-------- Given passage

I've been working on getting that right. I take all my leaves and grass clippings and pile them on my garden and around the plants. That's helped a lot, but I still had weeds take over by August last year. Ruth Stout said that if you have weeds you need more mulch. I piled more on this year than ever before, but I'll still have weeds. I still need more mulch smile

She also said, "don't worry about weeds". If you get a few weeds it's not that big of a deal. Some will deter pest, others will attract beneficial insects, and you can still harvest what you've planted. I went with that last year because it was too darn hot to go out and pluck weeds in August. But I did still go out and harvest what I'd planted and I got a lot out of that weedy garden. It wasn't that pretty to look at though blush

Another thing Ruth Stout said was that if you kept a thick layer of mulch you wouldn't need to till your garden. This is true. After two years of tilling in leaf mulch into the hard clay soil we have here each Spring and then piling on the mulch all year, I did not have to til this year. I pulled the mulch back and I can sink my hands into what is now rich black soil that's full of earthworms. And, she said, because of this the weeds you have will be easier to pull out. This is true too.

----------------
-------- Information shown

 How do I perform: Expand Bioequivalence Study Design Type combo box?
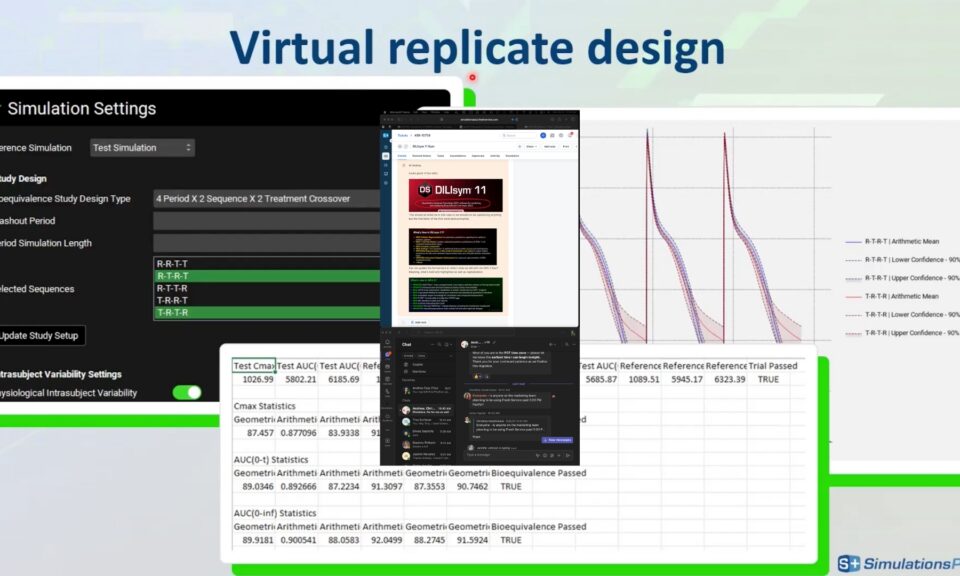[266, 198]
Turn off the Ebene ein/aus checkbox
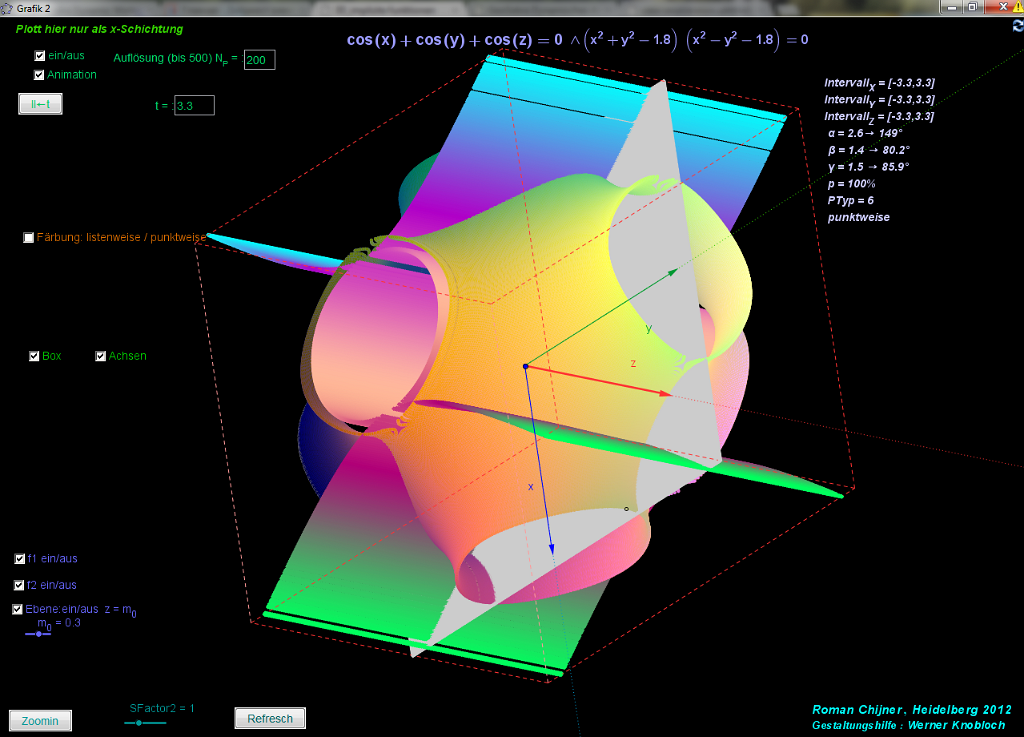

----------------

* [Requirements] Write out the passage on garden mulching in full, word for word.

* [Task solution]
I've been working on getting that right. I take all my leaves and grass clippings and pile them on my garden and around the plants. That's helped a lot, but I still had weeds take over by August last year. Ruth Stout said that if you have weeds you need more mulch. I piled more on this year than ever before, but I'll still have weeds. I still need more mulch smile

She also said, "don't worry about weeds". If you get a few weeds it's not that big of a deal. Some will deter pest, others will attract beneficial insects, and you can still harvest what you've planted. I went with that last year because it was too darn hot to go out and pluck weeds in August. But I did still go out and harvest what I'd planted and I got a lot out of that weedy garden. It wasn't that pretty to look at though blush

Another thing Ruth Stout said was that if you kept a thick layer of mulch you wouldn't need to till your garden. This is true. After two years of tilling in leaf mulch into the hard clay soil we have here each Spring and then piling on the mulch all year, I did not have to til this year. I pulled the mulch back and I can sink my hands into what is now rich black soil that's full of earthworms. And, she said, because of this the weeds you have will be easier to pull out. This is true too.